Y SE LO DIJE A MAELO

 




Por: Rogelio Marzán Hernández


Fue en un chinchorro de esos genuinos como por Loíza Aldea. Paredes con tablones de madera de distintos tamaños y tonalidades, algunos algo desprendidos, techo en zinc, bar sencillo en bloque y un aroma a salitre, con fritura y candela. Un viejo televisor en blanco y negro sobre una repisa presentaba un combo tocando bomba y plena. En una esquina, una pequeña tarima con espacio para pocos músicos. Ahí veo a Don Ismael. Pareciera haber cantado ya en el lugar, creo yo. Muy emocionado le pido tomarme una foto junto a él. Se veía bastante delgado, con la barba blanca casi completa. Me sonrió y bajó de aquella tarima. Cuando se para frente a mí, me percato de su estatura. Mis ojos a la altura de su barbilla. Le doy un abrazo que él devuelve como si me conociera de la calle Calma.
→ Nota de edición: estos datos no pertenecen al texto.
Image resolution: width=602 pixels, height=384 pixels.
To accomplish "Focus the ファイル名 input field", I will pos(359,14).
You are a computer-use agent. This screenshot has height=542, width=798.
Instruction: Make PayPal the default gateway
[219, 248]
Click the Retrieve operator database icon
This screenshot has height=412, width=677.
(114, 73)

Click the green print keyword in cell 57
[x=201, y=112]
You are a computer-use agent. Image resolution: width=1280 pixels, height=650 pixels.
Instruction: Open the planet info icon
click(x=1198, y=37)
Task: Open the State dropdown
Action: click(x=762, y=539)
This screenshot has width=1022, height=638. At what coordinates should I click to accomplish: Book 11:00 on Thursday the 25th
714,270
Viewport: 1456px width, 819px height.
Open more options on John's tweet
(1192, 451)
Al abrazarle, me hizo recordar cuando de niño saludaba en las fiestas familiares a un tío algo mayor que le guardaba mucho aprecio y que fumaba como chimenea tren, un recuerdo que ahora de adulto me despierta una nostalgia inevitable.

Intenté tomar una foto, pero no sucedió. El celular en la mano ya no lo podía operar. No sé por qué, pero fue entonces que le hablé de una joven colombiana que llevaba una cruzada en su nombre. Él sonrió como agradecido. Le indiqué que ella lo mantenía vigente en las redes sociales. Vuelve a sonreír, pero algo diferente esta vez. De su bolsillo derecho sacó una pequeña navaja con la cual comenzó a raspar, en la repisa de madera donde estaba el viejo televisor, una frase familiar. Oigo de repente en el televisor algo que suena como “maquinolandera”. Regreso la mirada donde estaba aquél gran señor, pero ya no lo vi más. Desperté.